- Dataset records:
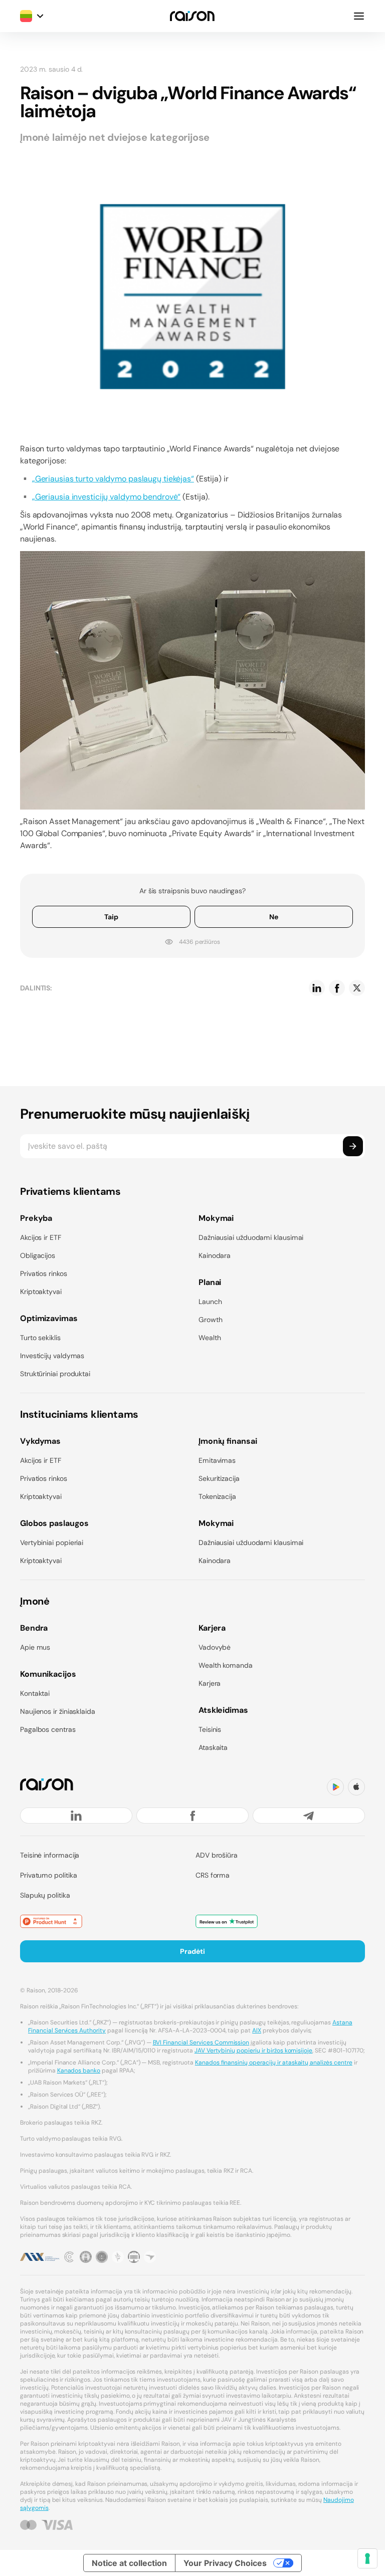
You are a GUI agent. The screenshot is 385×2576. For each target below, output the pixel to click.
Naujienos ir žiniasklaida (57, 1711)
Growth (211, 1319)
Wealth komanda (226, 1665)
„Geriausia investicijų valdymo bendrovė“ (106, 496)
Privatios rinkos (43, 1273)
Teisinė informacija (49, 1855)
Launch (210, 1301)
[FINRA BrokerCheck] (150, 2257)
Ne (273, 916)
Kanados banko (79, 2071)
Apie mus (35, 1647)
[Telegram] (309, 1816)
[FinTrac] (118, 2257)
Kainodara (215, 1255)
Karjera (210, 1683)
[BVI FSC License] (86, 2257)
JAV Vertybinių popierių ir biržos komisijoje (253, 2050)
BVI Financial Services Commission (201, 2042)
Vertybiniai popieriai (51, 1542)
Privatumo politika (48, 1875)
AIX (256, 2030)
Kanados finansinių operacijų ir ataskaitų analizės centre (273, 2062)
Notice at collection (129, 2563)
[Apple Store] (356, 1786)
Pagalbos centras (48, 1729)
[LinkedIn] (76, 1816)
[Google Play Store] (335, 1786)
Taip (111, 916)
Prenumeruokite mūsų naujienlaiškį (135, 1114)
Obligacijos (37, 1255)
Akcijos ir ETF (40, 1237)
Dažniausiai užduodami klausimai (251, 1237)
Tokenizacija (217, 1496)
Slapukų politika (45, 1895)
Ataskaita (213, 1747)
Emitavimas (217, 1460)
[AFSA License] (70, 2257)
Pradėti (192, 1951)
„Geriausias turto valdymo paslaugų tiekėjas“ (113, 478)
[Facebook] (192, 1816)
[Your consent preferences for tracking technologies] (367, 2558)
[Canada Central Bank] (134, 2257)
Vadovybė (215, 1647)
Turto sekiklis (40, 1337)
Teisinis (210, 1729)
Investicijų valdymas (52, 1355)
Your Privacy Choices (225, 2563)
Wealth (210, 1337)
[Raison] (192, 16)
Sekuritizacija (219, 1478)
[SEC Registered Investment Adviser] (102, 2257)
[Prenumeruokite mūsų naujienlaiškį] (353, 1146)
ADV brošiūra (217, 1855)
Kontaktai (35, 1693)
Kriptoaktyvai (41, 1291)
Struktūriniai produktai (55, 1373)
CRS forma (213, 1875)
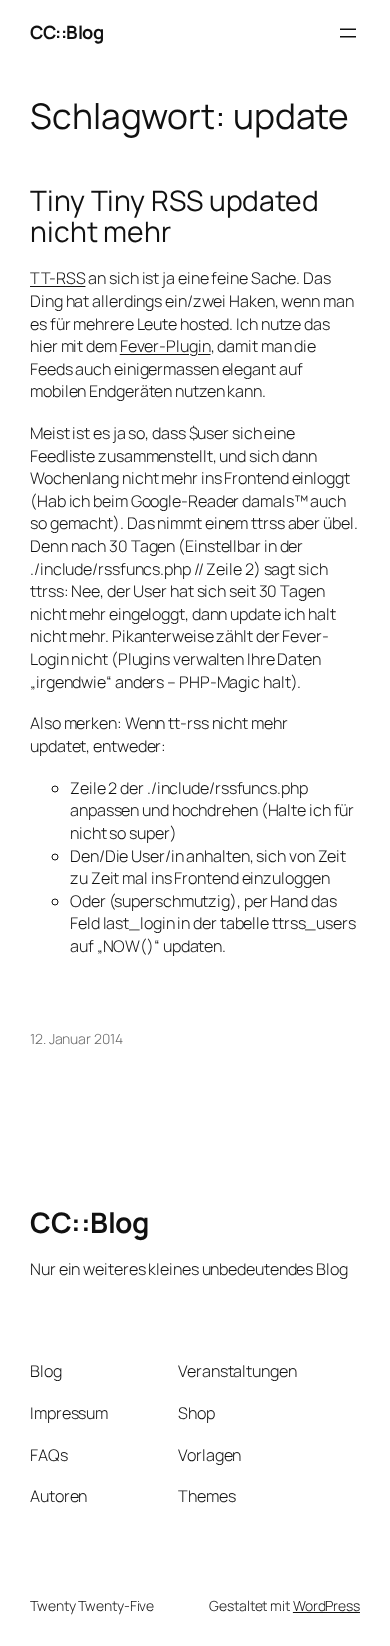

- Task brief: Everything from the line containing "Kriptoaktyvai (41, 1291)" through the last line of the listing above must be output exactly, except the pictures.

- Answer area:
Kriptoaktyvai (41, 1291)
Struktūriniai produktai (55, 1373)
CRS forma (213, 1875)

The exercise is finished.